ERIC Number: ED201376
Record Type: RIE
Publication Date: 1981-Apr
Reference Count: 0
Social Referencing and Second Order Effects in Ten-Month-Old Infants.
Feinman, Saul; Lewis, Michael
One pathway through which second order effects proceed is "social referencing," a process in which the individual utilizes another's interpretation when appraising a situation. This phenomenon is well identified in adults and older children. While it had not been studied in infancy, there are good indications that the necessary cognitive and social skills for social referencing emerge in the second half of the first year. In the present study, 87 ten-month-old boys and girls received nonverbally positive and neutral messages about a stranger from their mothers, either directly when she communicated to the infant or indirectly when the infant observed her speaking to the stranger. Overall, the more positive the mother's message, the more friendly the infant's behavior to the stranger. This effect was very strong when the message was provided directly to infants of easy temperament.
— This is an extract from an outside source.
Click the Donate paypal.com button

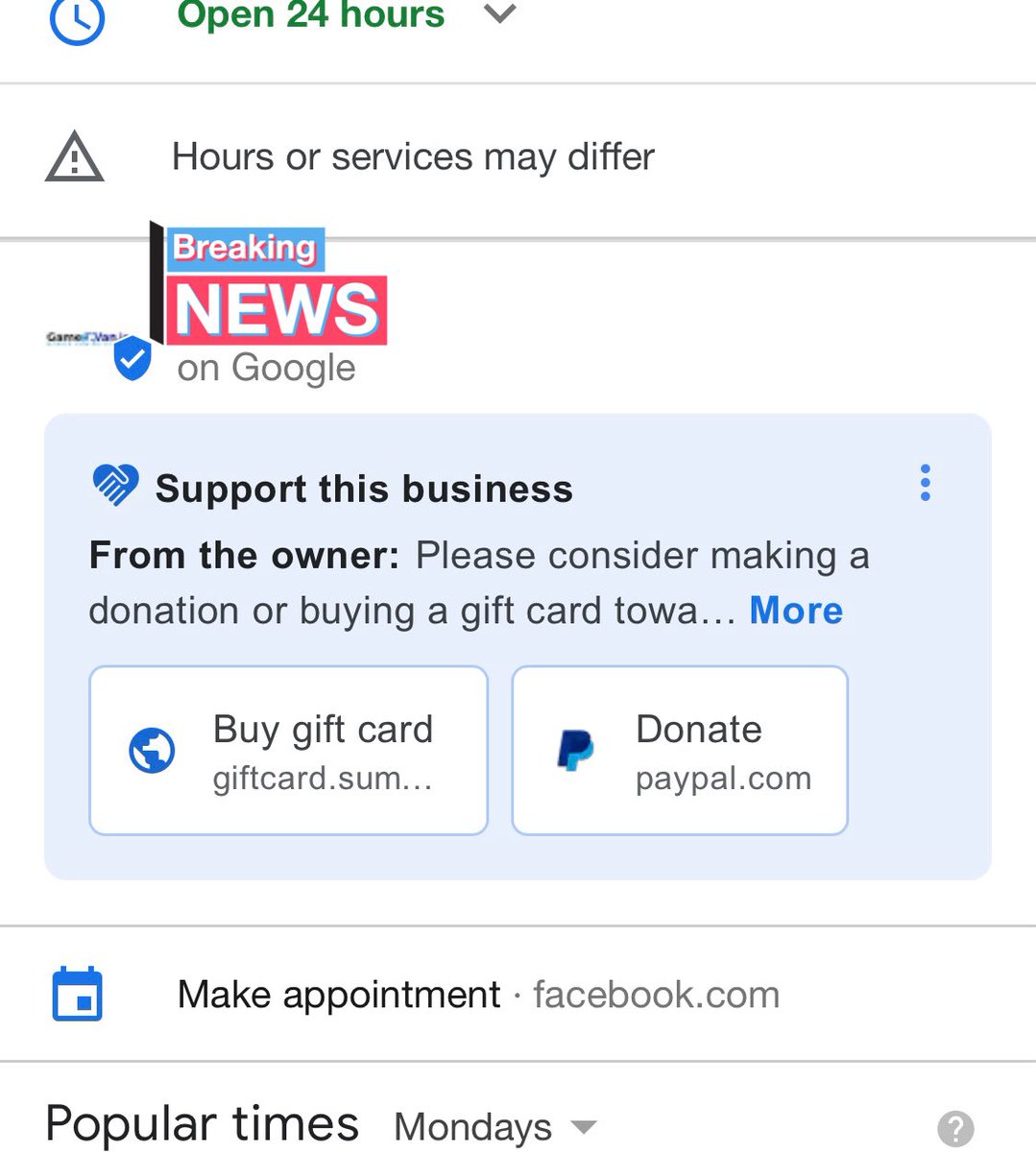680,751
The evidence suggests that infants' evaluations of the stranger, which led to differences in behavior to the stranger, were influenced by the mother's message. (Author/MP)
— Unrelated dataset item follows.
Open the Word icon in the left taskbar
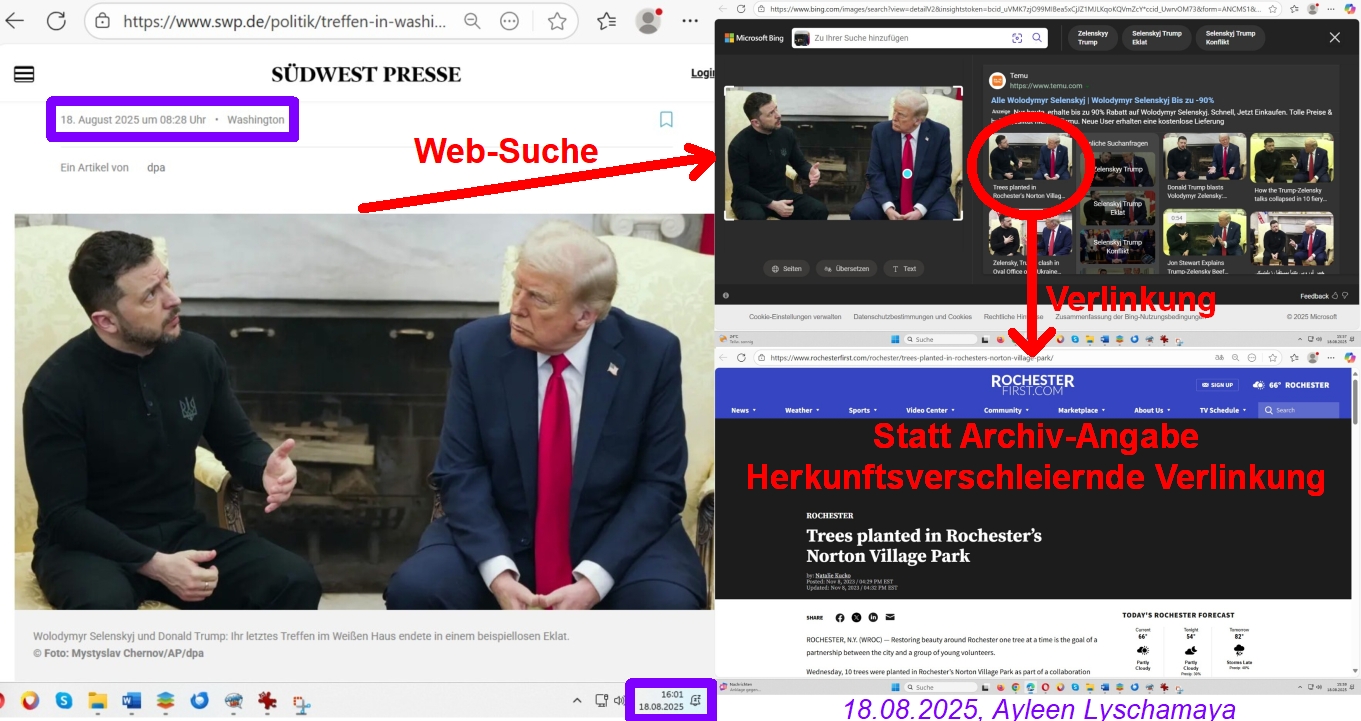 (x=132, y=701)
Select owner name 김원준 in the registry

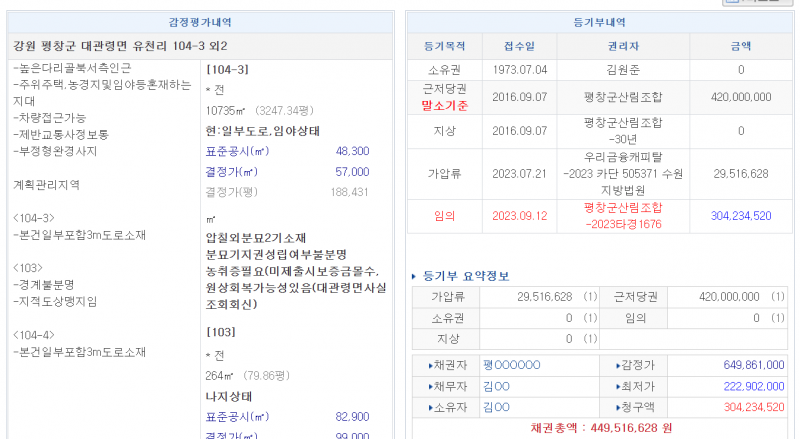point(623,70)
Publication Type: Reports - Research; Speeches/Meeting Papers
Education Level: N/A
Sponsor: National Inst. of Mental Health (DHEW), Rockville, MD.
Authoring Institution: Educational Testing Service, Princeton, NJ.
Identifiers: Bronfenbrenner (Urie); Parent Behavior; Second Order Effects; Social Referencing
Note: Paper presented at the Biennial Meeting of the Society for Research in Child Development (Boston, MA, April 2-5, 1981).